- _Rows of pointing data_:
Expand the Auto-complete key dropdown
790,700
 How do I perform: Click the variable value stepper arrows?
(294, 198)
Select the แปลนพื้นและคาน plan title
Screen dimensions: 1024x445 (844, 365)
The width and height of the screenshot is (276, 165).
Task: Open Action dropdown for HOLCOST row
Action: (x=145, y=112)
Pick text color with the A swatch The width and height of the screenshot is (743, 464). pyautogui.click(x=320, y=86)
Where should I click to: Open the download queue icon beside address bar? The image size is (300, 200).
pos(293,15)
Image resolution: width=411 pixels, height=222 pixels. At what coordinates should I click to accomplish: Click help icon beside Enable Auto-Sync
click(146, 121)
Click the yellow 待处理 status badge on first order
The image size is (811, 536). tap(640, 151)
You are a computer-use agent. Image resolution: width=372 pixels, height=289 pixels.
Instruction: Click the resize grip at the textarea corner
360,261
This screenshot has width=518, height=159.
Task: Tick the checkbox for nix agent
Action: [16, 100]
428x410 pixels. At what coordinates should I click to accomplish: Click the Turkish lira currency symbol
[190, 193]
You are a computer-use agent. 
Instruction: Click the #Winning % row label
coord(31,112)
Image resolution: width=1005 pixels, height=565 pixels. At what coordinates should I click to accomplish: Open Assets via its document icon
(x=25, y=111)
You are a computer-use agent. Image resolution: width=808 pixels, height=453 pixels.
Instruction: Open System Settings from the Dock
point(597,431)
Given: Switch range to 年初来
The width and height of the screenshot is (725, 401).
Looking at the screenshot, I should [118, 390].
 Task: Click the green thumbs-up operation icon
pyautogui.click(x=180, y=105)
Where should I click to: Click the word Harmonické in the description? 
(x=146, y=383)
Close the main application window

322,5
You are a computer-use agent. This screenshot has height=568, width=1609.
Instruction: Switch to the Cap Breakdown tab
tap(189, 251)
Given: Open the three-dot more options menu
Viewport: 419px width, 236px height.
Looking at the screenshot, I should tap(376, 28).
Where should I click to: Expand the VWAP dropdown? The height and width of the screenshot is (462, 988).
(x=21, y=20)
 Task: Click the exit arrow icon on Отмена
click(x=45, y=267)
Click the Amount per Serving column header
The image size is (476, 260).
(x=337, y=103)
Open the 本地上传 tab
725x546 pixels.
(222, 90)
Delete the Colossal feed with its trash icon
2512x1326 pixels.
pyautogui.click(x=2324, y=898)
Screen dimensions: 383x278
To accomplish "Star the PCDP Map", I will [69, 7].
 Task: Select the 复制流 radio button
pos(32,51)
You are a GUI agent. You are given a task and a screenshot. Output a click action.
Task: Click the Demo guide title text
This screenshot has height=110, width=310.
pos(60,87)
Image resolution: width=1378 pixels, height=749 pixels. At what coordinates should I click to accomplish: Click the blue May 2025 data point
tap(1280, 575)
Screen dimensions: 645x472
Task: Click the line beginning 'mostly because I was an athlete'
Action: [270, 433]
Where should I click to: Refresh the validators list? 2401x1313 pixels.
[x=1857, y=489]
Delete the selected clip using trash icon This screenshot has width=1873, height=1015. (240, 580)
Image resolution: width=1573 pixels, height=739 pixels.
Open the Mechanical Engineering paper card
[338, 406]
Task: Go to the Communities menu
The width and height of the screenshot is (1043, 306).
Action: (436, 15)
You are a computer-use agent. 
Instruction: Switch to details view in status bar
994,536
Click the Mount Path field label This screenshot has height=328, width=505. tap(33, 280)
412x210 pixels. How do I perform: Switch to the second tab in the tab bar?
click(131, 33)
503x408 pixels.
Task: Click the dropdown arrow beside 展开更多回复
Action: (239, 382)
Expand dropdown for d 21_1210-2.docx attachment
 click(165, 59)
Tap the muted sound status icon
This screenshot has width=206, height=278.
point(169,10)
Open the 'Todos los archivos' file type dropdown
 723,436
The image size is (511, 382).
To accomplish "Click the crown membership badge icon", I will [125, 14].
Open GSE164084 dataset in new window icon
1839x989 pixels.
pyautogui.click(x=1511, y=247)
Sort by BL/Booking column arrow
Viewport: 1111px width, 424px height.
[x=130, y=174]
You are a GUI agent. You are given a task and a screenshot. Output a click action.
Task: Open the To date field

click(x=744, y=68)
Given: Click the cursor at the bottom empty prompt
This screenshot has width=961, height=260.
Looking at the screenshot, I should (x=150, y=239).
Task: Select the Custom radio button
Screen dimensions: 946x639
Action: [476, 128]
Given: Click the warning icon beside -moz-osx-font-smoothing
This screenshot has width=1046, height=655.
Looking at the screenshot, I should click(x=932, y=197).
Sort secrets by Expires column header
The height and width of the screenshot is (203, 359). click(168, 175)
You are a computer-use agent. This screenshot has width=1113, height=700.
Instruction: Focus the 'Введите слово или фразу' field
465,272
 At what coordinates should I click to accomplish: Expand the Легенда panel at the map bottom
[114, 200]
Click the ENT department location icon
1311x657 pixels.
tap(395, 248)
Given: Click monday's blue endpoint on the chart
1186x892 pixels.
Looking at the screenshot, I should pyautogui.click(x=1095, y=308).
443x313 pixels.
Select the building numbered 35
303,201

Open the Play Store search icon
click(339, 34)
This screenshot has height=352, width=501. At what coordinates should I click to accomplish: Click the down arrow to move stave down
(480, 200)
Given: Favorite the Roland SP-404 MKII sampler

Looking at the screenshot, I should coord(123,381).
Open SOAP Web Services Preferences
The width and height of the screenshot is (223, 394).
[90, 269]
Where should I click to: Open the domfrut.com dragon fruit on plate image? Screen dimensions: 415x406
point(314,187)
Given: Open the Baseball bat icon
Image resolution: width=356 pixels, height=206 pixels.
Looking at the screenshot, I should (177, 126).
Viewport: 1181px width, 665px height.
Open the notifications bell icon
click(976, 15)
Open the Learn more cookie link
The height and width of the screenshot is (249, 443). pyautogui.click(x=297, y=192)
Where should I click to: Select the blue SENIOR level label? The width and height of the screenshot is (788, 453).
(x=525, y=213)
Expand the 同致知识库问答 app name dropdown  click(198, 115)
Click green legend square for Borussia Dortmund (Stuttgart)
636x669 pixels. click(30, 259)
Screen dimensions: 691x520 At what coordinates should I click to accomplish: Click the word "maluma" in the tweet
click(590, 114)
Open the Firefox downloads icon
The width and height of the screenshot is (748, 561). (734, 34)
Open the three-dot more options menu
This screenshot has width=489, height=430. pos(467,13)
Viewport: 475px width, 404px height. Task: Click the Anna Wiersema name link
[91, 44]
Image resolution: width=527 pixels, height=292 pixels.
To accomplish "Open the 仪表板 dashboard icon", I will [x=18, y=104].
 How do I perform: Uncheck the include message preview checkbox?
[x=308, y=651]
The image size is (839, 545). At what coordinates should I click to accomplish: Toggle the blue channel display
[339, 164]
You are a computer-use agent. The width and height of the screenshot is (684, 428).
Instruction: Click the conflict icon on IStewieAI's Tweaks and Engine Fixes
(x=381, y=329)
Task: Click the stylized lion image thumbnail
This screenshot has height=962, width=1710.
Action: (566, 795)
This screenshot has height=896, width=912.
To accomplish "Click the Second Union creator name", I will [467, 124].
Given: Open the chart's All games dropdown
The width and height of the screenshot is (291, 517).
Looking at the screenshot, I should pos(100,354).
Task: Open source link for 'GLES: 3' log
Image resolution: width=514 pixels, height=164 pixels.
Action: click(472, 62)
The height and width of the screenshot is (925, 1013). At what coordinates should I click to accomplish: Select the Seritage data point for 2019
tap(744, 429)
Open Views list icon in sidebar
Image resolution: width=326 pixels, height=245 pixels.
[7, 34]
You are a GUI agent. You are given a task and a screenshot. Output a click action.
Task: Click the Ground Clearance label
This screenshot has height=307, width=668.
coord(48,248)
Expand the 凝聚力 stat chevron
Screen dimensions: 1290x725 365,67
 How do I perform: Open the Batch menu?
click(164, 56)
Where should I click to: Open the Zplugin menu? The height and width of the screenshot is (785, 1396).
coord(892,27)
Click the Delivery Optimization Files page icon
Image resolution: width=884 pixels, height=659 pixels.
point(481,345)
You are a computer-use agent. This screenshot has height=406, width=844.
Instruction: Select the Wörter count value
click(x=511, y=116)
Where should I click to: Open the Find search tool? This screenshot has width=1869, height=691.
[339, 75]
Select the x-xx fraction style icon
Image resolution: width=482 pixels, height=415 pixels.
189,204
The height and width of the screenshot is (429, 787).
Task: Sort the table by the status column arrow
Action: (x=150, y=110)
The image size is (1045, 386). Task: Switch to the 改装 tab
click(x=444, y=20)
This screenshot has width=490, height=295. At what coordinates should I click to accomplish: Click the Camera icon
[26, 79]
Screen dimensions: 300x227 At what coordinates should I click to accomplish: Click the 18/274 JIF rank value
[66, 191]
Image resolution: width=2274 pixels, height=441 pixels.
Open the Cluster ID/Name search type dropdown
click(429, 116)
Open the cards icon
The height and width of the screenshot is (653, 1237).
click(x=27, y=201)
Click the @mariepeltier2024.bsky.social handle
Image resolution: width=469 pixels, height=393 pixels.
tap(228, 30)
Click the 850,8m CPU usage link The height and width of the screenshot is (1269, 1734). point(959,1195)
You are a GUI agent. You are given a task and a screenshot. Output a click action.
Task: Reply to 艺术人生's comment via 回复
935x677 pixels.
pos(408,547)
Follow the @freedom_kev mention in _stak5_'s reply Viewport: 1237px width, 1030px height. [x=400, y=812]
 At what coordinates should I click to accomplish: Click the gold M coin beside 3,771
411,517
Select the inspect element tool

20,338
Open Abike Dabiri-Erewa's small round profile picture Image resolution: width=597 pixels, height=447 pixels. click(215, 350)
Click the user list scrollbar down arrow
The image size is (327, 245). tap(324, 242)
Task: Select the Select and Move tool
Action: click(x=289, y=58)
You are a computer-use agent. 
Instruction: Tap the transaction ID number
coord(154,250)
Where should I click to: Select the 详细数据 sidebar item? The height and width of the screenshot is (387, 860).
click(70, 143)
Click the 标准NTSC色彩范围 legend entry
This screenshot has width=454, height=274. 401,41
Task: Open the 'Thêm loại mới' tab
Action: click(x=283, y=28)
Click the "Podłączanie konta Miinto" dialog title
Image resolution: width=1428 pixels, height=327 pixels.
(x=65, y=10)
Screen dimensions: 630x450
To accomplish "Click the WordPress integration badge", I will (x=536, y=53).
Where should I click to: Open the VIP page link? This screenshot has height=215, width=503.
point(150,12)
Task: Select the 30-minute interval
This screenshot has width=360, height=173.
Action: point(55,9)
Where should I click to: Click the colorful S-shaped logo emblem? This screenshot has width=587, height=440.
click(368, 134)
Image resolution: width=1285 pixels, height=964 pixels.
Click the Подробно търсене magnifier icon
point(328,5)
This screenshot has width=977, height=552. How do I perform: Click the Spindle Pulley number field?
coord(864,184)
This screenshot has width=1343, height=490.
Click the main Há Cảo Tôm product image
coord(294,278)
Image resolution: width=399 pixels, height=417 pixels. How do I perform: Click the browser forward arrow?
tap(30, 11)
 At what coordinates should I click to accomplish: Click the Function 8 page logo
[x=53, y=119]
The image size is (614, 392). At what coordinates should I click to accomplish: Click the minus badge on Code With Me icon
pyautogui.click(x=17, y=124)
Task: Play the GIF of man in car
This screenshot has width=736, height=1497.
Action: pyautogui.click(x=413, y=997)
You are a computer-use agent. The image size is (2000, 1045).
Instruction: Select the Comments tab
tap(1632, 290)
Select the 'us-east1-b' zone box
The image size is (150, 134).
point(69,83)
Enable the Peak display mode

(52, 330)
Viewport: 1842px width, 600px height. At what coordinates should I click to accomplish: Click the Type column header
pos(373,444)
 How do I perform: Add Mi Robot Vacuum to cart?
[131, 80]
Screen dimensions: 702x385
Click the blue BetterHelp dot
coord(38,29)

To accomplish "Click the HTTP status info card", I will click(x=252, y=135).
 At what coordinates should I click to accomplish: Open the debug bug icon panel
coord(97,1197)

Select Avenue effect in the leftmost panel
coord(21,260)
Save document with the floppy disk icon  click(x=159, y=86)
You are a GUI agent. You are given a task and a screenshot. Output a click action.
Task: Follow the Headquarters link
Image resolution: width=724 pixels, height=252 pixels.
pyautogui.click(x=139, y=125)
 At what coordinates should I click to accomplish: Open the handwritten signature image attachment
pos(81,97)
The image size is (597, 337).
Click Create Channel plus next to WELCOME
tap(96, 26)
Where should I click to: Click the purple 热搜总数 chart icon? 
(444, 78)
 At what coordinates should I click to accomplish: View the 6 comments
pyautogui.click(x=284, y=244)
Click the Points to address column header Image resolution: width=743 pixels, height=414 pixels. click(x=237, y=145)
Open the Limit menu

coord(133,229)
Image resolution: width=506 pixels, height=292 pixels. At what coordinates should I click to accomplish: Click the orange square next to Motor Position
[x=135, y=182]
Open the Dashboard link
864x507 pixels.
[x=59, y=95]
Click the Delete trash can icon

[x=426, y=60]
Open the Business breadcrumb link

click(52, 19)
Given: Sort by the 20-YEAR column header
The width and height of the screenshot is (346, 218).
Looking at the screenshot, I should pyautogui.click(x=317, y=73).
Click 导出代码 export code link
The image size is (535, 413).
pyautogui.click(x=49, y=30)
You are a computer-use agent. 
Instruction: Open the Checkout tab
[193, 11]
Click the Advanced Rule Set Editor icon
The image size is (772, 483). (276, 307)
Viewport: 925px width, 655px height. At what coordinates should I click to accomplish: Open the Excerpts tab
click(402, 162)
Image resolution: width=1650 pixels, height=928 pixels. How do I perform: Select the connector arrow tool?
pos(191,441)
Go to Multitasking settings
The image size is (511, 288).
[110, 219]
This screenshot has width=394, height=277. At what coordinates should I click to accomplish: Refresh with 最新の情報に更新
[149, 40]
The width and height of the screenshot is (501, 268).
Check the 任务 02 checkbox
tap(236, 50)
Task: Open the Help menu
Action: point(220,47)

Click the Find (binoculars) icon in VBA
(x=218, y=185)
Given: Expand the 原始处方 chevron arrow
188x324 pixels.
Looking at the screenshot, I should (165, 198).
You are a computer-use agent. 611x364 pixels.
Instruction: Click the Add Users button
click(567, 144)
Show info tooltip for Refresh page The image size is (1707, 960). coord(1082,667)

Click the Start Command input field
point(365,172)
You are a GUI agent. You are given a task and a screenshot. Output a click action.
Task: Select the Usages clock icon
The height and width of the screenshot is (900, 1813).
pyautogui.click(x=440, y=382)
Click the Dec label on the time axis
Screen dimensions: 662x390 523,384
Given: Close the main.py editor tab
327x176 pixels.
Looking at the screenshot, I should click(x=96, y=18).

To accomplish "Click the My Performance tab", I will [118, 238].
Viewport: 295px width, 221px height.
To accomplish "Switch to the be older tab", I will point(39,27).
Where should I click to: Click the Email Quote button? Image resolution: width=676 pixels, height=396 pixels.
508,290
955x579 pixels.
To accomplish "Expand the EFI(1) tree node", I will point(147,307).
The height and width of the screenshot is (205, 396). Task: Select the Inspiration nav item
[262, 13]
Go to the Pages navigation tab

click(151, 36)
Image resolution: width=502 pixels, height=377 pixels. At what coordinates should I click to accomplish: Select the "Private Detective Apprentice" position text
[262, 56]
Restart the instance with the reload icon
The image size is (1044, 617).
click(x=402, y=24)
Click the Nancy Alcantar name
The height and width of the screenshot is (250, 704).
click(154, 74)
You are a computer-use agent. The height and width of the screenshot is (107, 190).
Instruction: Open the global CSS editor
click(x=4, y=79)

- _SET TASK_:
Copy the lines of material from the line with "Expand dropdown for" to the line with "Action: [476, 128]", swapping "Custom" for "Manual" and changing nothing else. Return only those lines.

- _OUTPUT BELOW_:
Expand dropdown for d 21_1210-2.docx attachment
 click(165, 59)
Tap the muted sound status icon
This screenshot has width=206, height=278.
point(169,10)
Open the 'Todos los archivos' file type dropdown
 723,436
The image size is (511, 382).
To accomplish "Click the crown membership badge icon", I will [125, 14].
Open GSE164084 dataset in new window icon
1839x989 pixels.
pyautogui.click(x=1511, y=247)
Sort by BL/Booking column arrow
Viewport: 1111px width, 424px height.
[x=130, y=174]
You are a GUI agent. You are given a task and a screenshot. Output a click action.
Task: Open the To date field

click(x=744, y=68)
Given: Click the cursor at the bottom empty prompt
This screenshot has width=961, height=260.
Looking at the screenshot, I should (x=150, y=239).
Task: Select the Manual radio button
Screen dimensions: 946x639
Action: [476, 128]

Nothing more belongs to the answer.